• _Aim of the task_
Return, exactly and in full, the lines of the records below starting at the one with "Viewport: 682px width, 542px height." and ending at the one with "This screenshot has height=896, width=1334.", and no other lines.

[Stored data]
++++++++++++++++++++

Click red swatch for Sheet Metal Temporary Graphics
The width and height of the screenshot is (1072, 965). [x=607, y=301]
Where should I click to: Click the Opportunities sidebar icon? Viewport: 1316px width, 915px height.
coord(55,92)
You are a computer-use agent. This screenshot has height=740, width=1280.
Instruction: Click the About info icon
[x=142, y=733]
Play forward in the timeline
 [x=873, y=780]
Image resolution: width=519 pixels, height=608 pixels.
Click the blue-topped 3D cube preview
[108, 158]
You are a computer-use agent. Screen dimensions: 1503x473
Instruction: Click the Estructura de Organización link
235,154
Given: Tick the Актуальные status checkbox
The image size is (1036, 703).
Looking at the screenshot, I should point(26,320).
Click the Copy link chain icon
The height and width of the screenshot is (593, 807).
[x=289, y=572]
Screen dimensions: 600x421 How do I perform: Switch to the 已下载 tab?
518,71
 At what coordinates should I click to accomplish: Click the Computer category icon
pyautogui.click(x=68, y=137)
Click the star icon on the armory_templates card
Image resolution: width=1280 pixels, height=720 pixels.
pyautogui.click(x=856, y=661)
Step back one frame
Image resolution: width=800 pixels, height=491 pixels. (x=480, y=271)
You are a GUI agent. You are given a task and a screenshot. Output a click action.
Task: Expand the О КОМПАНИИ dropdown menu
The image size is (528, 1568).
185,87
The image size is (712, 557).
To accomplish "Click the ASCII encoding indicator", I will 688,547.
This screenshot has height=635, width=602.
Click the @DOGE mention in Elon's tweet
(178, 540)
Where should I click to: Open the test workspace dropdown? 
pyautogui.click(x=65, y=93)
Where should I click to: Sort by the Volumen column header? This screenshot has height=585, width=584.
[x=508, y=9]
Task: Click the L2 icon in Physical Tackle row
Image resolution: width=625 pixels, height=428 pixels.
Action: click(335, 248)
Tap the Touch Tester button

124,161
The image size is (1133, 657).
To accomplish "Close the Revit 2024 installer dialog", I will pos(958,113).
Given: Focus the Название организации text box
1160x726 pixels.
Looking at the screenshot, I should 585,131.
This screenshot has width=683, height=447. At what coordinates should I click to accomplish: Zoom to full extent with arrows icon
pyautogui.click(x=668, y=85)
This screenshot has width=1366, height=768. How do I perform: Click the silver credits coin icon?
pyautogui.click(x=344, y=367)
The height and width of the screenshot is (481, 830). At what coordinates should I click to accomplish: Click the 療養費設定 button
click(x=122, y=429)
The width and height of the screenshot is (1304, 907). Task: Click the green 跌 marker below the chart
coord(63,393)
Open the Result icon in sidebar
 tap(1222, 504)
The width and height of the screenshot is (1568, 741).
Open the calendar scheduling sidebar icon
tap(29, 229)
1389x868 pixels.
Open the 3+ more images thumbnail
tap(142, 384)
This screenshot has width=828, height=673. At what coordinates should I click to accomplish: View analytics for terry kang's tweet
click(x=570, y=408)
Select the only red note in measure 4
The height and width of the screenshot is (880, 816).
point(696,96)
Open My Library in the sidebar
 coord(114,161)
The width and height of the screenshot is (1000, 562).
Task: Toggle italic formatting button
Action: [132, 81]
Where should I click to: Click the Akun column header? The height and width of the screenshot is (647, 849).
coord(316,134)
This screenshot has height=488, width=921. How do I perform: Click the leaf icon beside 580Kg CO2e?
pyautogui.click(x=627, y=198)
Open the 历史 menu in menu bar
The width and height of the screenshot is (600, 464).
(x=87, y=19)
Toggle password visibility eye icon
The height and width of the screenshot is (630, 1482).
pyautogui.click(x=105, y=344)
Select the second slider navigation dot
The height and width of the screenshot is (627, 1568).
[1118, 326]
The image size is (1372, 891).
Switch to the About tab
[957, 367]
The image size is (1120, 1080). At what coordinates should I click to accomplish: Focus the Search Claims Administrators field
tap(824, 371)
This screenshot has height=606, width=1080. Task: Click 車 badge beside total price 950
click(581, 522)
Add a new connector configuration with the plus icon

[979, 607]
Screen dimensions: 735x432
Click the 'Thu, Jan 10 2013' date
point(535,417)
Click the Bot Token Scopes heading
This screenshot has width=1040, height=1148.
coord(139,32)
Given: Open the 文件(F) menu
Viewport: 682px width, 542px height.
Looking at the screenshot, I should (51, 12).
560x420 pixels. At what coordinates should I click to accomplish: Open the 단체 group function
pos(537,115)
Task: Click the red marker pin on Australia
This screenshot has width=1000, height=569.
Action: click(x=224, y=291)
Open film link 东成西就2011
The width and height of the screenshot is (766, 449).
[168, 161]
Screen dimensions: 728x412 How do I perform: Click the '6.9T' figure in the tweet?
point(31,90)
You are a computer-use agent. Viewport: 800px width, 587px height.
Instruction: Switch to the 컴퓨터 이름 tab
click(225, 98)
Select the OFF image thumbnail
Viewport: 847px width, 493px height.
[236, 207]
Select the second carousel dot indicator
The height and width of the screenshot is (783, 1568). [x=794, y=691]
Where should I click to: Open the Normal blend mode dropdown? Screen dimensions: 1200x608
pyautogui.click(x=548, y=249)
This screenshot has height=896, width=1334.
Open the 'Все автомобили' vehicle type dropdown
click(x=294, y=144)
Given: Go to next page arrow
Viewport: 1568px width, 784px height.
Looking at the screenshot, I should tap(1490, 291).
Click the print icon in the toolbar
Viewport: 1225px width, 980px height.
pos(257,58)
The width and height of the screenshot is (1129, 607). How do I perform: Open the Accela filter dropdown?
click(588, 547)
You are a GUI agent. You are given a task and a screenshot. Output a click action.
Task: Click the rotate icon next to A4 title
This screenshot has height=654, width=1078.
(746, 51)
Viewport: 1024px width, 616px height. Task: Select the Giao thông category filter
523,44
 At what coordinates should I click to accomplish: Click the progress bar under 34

++++++++++++++++++++

• _Task output_
Viewport: 682px width, 542px height.
Looking at the screenshot, I should (51, 12).
560x420 pixels. At what coordinates should I click to accomplish: Open the 단체 group function
pos(537,115)
Task: Click the red marker pin on Australia
This screenshot has width=1000, height=569.
Action: click(x=224, y=291)
Open film link 东成西就2011
The width and height of the screenshot is (766, 449).
[168, 161]
Screen dimensions: 728x412 How do I perform: Click the '6.9T' figure in the tweet?
point(31,90)
You are a computer-use agent. Viewport: 800px width, 587px height.
Instruction: Switch to the 컴퓨터 이름 tab
click(225, 98)
Select the OFF image thumbnail
Viewport: 847px width, 493px height.
[236, 207]
Select the second carousel dot indicator
The height and width of the screenshot is (783, 1568). [x=794, y=691]
Where should I click to: Open the Normal blend mode dropdown? Screen dimensions: 1200x608
pyautogui.click(x=548, y=249)
This screenshot has height=896, width=1334.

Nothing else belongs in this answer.